Evy’s influence has extended beyond the walls of the Harsh home. Anne’s friend, Denise Boyd, her husband Jeff and their children pray for Evy daily. Their 11-year-old son Sean is sad when he hears she is not doing well and he is moved to pray for her. Through praying for Evy, his 8-year-old sister Ashley has learned that “God heals people.”

Hope Fett is a close family friend and former classmate of Natalie.

“Even though she is nonverbal, she knows who her sisters are and she knows who I am. She knows all the people who come into her life, she just can’t talk to them,” she said of Evy.

Fett recalls times when Natalie would help care for Evy instead of going out with friends.

“My respect for Natalie has completely grown because of how she loves and takes care of her sister,” she said. “I never had that kind of responsibility in high school.”


Though some might see that as a burden, Natalie and her two sisters, Allison and Clare, disagree.

“She is our sister and we love her. We want to take care of her,” Allison said.

Nathan, an energetic teenager, is gentle with his little sister. He knows how to help during seizures and is stepping into a more active role in assisting his parents.

“His deepest gift is that he accepts everyone as they are,” Anne said. “I think Evy taught him that.”

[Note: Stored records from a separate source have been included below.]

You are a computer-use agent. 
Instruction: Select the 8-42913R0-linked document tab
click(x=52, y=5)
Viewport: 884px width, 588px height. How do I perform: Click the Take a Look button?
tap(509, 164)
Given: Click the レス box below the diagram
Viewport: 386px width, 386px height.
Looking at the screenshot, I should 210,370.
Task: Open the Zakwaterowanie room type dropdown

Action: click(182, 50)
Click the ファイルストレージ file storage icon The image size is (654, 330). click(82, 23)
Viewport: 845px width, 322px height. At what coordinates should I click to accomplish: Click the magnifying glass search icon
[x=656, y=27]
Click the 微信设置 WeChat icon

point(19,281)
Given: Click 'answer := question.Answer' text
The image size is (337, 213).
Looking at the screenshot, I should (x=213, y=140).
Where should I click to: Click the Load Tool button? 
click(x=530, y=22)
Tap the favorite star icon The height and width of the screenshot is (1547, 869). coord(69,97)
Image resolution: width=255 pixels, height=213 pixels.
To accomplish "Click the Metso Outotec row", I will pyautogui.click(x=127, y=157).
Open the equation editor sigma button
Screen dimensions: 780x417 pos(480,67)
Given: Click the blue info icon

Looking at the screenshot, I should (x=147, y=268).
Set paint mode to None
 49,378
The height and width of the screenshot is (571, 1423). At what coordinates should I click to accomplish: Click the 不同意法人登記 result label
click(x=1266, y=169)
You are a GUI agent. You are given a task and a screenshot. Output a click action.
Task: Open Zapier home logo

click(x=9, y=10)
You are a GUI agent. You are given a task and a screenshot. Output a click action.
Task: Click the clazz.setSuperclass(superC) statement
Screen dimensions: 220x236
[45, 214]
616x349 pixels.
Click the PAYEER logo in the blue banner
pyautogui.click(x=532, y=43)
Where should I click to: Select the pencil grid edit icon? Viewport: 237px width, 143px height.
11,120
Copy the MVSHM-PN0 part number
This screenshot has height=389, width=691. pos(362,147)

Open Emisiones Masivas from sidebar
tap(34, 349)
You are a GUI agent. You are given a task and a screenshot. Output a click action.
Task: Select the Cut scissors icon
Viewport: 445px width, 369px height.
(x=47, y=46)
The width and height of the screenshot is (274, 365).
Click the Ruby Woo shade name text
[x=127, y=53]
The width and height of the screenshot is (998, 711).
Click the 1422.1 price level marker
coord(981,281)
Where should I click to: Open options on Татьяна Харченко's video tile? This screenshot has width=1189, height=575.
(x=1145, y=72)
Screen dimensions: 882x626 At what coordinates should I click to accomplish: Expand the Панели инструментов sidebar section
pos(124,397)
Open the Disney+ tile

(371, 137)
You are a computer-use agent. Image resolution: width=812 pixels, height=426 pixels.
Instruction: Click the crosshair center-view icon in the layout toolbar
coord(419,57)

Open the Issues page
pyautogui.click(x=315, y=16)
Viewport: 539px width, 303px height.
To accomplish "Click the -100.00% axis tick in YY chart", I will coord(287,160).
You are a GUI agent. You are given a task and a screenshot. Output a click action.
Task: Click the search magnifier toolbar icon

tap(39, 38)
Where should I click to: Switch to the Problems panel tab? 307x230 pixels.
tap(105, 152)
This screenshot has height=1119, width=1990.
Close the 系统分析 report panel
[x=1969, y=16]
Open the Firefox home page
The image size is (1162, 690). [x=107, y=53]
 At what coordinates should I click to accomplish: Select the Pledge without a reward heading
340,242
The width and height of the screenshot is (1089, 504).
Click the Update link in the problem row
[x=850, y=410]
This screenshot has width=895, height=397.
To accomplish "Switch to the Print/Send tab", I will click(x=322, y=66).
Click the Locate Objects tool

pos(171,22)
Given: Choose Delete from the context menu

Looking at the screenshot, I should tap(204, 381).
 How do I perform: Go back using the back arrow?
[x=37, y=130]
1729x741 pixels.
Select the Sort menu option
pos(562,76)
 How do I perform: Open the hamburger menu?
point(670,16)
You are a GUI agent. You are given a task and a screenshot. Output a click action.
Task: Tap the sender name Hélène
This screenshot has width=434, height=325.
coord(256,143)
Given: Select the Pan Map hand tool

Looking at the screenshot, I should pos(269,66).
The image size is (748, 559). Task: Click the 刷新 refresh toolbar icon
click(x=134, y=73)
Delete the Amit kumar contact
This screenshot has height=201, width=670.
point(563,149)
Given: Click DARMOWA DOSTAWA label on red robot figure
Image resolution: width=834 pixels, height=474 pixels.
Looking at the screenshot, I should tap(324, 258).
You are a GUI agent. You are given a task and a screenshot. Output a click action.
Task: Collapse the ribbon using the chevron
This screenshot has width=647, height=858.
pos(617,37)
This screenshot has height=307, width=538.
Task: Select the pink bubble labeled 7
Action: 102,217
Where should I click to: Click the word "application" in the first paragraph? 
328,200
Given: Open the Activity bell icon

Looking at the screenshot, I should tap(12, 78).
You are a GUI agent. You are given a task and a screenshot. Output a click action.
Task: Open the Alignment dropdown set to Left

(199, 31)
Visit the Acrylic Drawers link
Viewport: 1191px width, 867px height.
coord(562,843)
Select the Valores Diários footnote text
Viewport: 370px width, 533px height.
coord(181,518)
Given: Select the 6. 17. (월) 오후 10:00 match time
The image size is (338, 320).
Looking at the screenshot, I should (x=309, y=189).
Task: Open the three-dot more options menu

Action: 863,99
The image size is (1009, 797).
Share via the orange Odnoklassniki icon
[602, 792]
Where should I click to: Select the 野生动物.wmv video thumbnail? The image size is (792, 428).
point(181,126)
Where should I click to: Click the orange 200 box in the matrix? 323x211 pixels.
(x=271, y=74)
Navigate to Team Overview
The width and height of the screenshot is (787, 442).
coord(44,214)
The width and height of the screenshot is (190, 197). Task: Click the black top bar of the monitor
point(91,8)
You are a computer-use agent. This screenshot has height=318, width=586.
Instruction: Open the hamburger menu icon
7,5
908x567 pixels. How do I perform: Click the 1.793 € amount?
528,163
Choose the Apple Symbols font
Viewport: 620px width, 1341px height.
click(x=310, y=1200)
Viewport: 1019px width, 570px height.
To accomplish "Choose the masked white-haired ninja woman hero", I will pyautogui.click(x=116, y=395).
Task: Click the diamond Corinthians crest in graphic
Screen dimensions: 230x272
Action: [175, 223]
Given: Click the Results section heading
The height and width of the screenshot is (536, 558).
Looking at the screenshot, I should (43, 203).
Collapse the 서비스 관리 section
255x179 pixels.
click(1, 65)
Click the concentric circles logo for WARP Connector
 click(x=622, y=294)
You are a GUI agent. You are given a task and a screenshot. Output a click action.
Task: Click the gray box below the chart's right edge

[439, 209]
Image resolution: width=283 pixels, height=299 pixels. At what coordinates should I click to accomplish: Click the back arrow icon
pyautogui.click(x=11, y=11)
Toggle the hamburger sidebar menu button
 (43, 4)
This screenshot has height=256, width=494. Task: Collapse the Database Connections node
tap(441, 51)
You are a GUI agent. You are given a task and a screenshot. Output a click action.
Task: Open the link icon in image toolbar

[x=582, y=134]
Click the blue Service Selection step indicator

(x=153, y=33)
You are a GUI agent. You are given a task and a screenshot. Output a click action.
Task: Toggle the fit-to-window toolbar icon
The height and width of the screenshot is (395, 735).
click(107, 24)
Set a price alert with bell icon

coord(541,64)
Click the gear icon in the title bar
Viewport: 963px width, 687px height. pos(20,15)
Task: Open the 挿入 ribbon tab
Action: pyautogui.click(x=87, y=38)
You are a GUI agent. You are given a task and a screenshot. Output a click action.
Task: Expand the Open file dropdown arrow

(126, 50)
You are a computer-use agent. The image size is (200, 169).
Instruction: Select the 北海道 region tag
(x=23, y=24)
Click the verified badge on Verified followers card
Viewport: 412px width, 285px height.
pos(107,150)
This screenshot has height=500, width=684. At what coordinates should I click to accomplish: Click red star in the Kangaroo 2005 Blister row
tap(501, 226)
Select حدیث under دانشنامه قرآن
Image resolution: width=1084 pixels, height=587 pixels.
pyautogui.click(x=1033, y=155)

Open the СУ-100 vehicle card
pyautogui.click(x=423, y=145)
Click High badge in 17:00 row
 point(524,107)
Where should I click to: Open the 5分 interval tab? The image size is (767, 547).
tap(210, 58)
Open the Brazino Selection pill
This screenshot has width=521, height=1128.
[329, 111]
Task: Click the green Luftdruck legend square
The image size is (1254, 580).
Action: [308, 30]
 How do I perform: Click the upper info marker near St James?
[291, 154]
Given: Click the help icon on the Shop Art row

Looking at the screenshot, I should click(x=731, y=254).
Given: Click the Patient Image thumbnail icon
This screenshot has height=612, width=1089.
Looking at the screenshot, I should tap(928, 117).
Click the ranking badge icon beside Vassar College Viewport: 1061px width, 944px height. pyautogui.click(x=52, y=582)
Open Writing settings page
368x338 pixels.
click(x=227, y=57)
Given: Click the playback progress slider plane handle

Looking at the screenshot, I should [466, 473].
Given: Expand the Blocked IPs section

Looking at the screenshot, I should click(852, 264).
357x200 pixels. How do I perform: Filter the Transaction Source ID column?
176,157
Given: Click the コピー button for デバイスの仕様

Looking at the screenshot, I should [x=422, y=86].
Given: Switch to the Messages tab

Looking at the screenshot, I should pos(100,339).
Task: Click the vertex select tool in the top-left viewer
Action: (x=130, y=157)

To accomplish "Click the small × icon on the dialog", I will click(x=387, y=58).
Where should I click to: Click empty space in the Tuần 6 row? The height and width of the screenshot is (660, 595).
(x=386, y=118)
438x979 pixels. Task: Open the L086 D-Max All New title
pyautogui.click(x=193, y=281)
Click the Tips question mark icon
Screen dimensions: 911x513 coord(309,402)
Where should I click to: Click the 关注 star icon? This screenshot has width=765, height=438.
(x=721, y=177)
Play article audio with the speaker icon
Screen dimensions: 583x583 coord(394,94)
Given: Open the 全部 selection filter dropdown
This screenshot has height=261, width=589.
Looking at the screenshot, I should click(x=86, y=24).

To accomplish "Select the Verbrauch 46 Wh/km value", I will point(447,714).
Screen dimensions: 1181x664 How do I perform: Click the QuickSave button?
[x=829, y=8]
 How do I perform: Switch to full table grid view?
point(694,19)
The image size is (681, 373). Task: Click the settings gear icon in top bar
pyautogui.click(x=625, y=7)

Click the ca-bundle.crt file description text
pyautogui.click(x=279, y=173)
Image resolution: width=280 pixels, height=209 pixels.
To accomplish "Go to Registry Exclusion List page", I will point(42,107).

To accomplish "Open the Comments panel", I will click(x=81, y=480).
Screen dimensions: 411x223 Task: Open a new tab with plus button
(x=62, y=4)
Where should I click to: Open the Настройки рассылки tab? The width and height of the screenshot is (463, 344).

All three of Evy’s sisters recognize that she has challenged them to grow in different ways.

“I am definitely a lot more responsible and less self-focused,” Claire said. “I think my perspective on life has changed in the sense that I now realize what is important and what is not.”

Claire believes Evy has opened her heart: “It is just impossible not to love her.”


Anne is convinced God did not cause Evy to have partial trisomy 18, even though he allows it.

“However, because he knew I would have this massive test of my faith, he began to build my faith for that event,” she said. “God preps you for whatever is coming your way.”

All the Harshes have experienced doubt due to the suffering they witness.

“I have definitely had times where I wonder how there could be a God who would allow Evy to suffer so much,” admitted Claire through tears.

“Ugly stuff goes through your mind: Are we not holy enough? Are our sins so bad that we have to walk through this? We must not be praying right,” Anne said.

“A lot of that came before I realized, ‘No, this just happened because it happened, but God knew it was going to and shored us up for this.’”

Kris believes that love born of suffering is a gift.

“Through suffering and sacrifice you learn to appreciate other things, you learn to appreciate each other, and you understand that life is not easy and that is OK,” he said.

And Father Alexander sees Evy’s life as a mission of blessing.

“It may seem odd to say that a child has a mission, but Evy clearly has a mission, in the midst of her suffering, in the midst of her diminishment, her life among us has been a blessing for so many,” he said.